[Collected data]
....
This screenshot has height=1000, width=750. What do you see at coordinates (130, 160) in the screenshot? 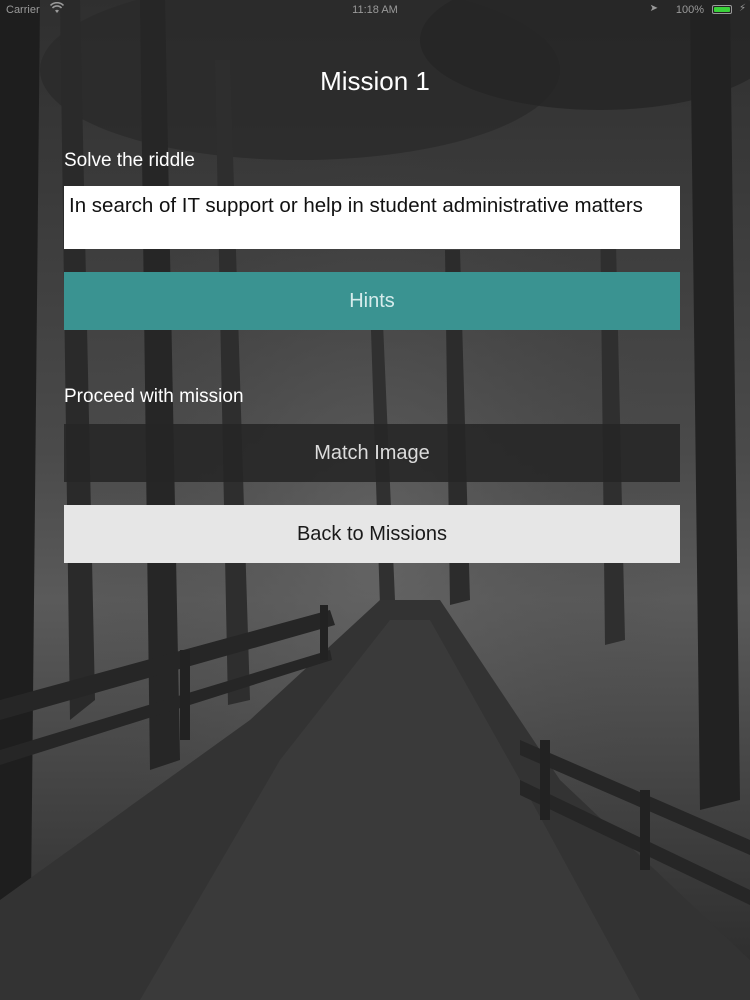
I see `riddle-label: Solve the riddle` at bounding box center [130, 160].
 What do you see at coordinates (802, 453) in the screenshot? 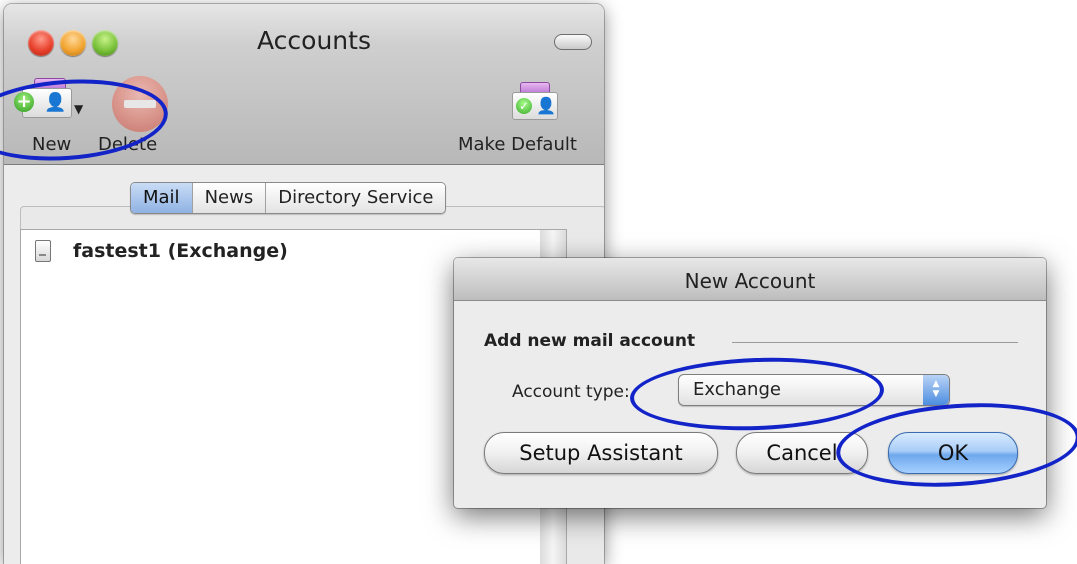
I see `cancel-button: Cancel` at bounding box center [802, 453].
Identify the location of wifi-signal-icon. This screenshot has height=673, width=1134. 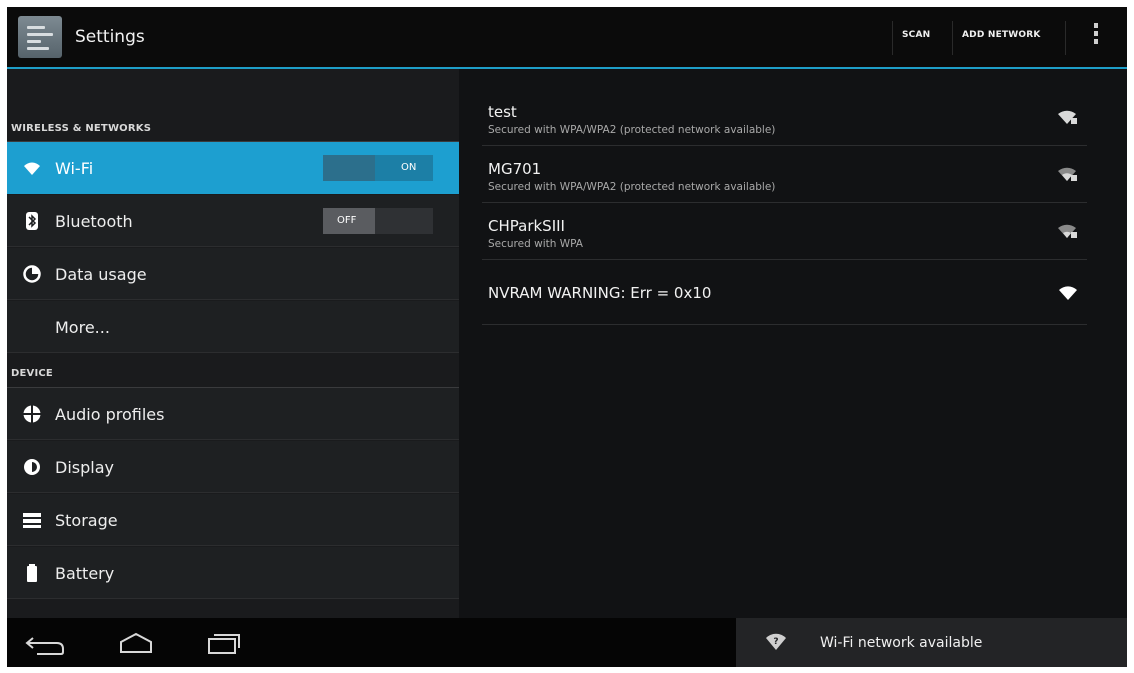
(1068, 293).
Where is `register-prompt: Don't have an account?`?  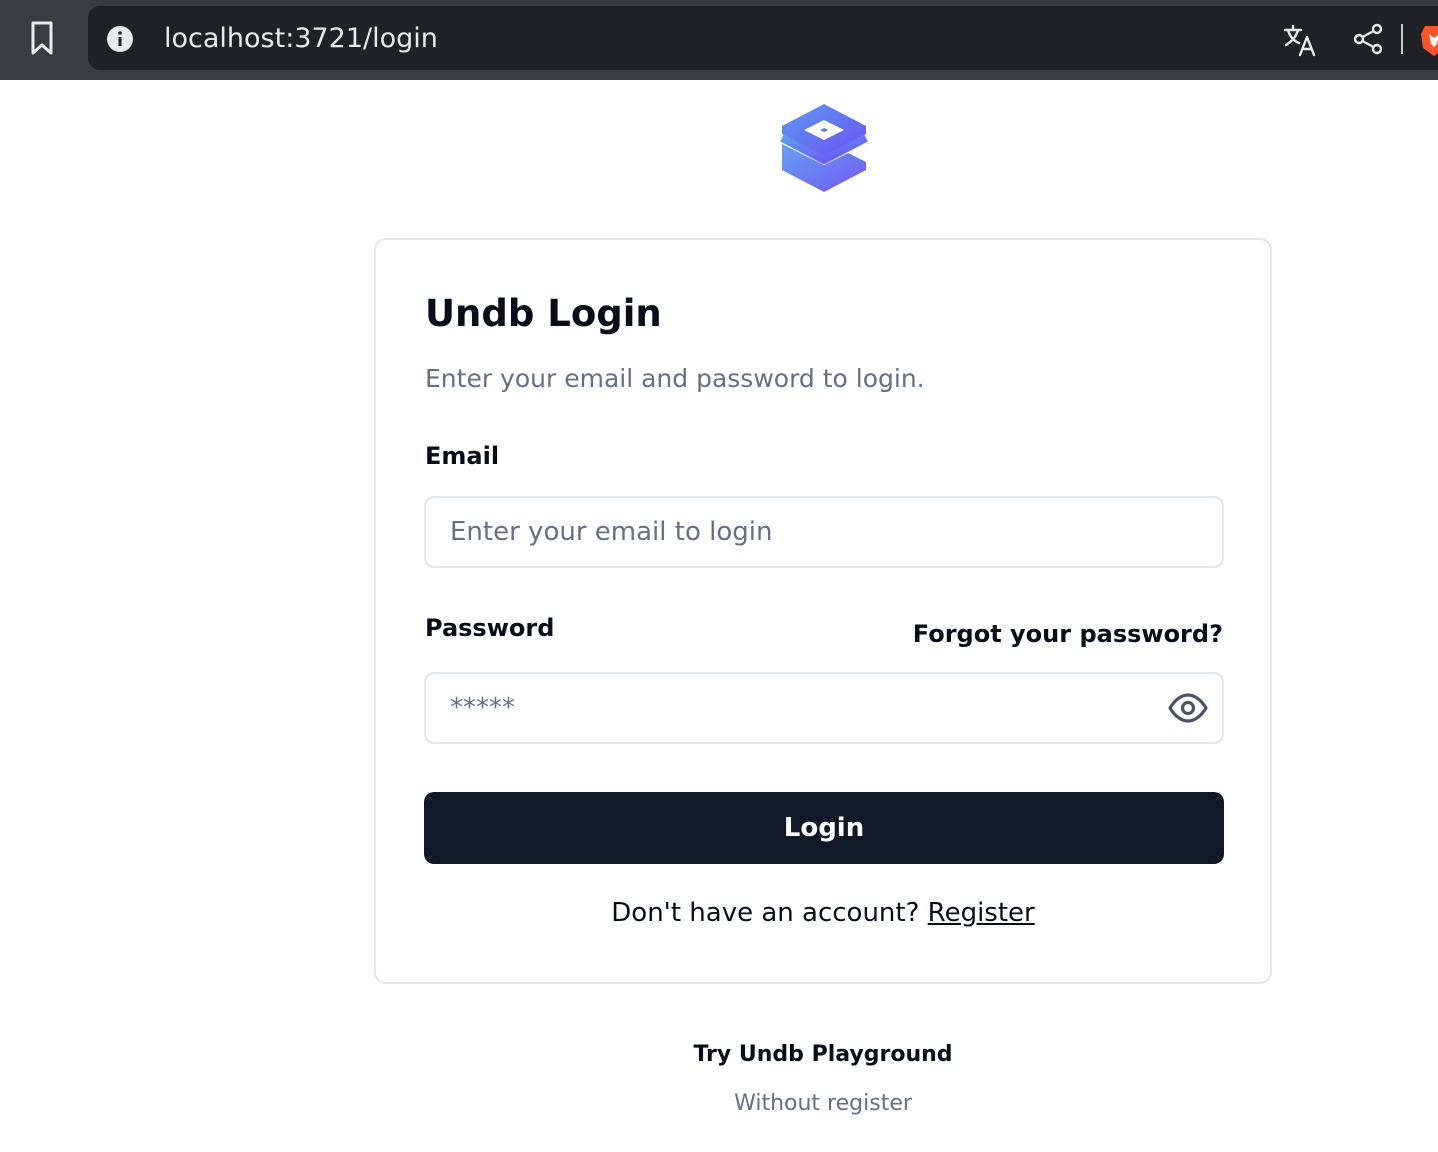 register-prompt: Don't have an account? is located at coordinates (766, 913).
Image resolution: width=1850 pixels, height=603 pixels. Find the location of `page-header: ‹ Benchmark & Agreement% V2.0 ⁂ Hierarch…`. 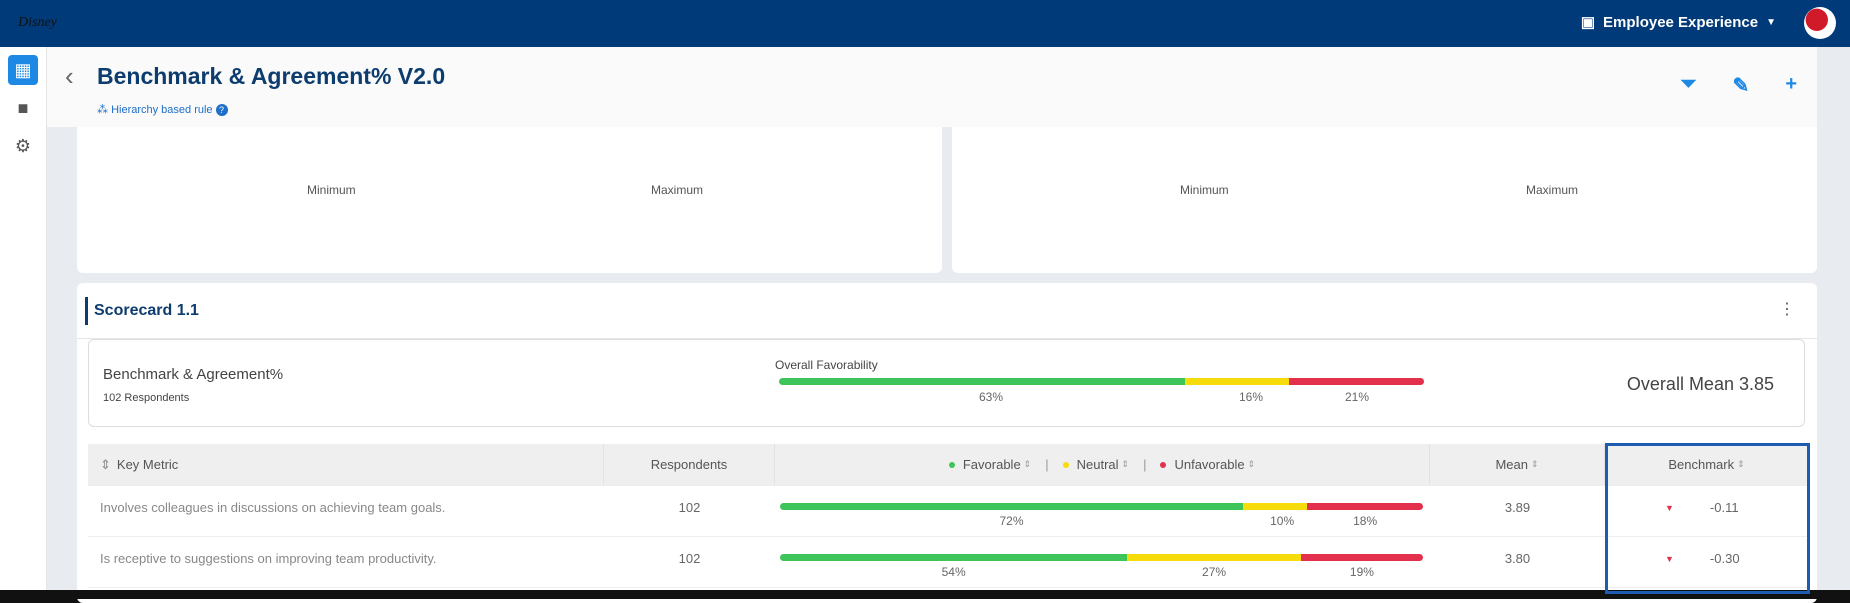

page-header: ‹ Benchmark & Agreement% V2.0 ⁂ Hierarch… is located at coordinates (932, 87).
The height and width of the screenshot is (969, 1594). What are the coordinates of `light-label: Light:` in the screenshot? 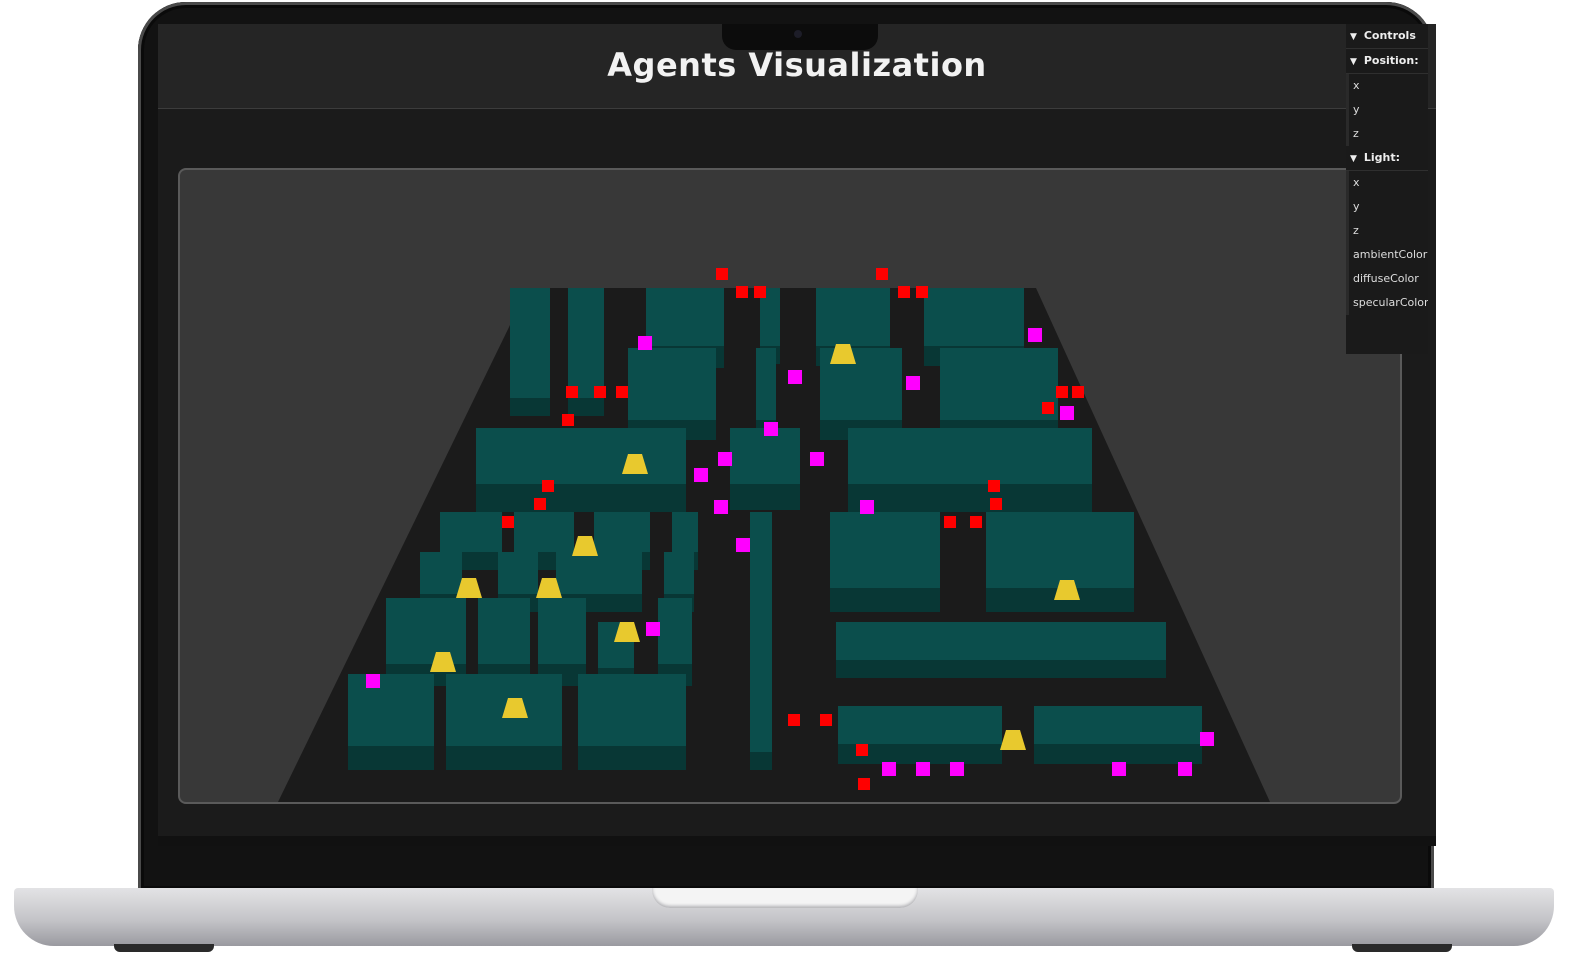 It's located at (1382, 158).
....
# GOAL OF THE EXERCISE:
Retype the data word for word, beginning at the line that contains "Image resolution: width=1850" and stopping after the line that contains "page-header: ‹ Benchmark & Agreement% V2.0 ⁂ Hierarch… is". Leave the pictures out of your answer.

# REPLY TO THE EXERCISE:
Image resolution: width=1850 pixels, height=603 pixels. Find the location of `page-header: ‹ Benchmark & Agreement% V2.0 ⁂ Hierarch…`. 

page-header: ‹ Benchmark & Agreement% V2.0 ⁂ Hierarch… is located at coordinates (932, 87).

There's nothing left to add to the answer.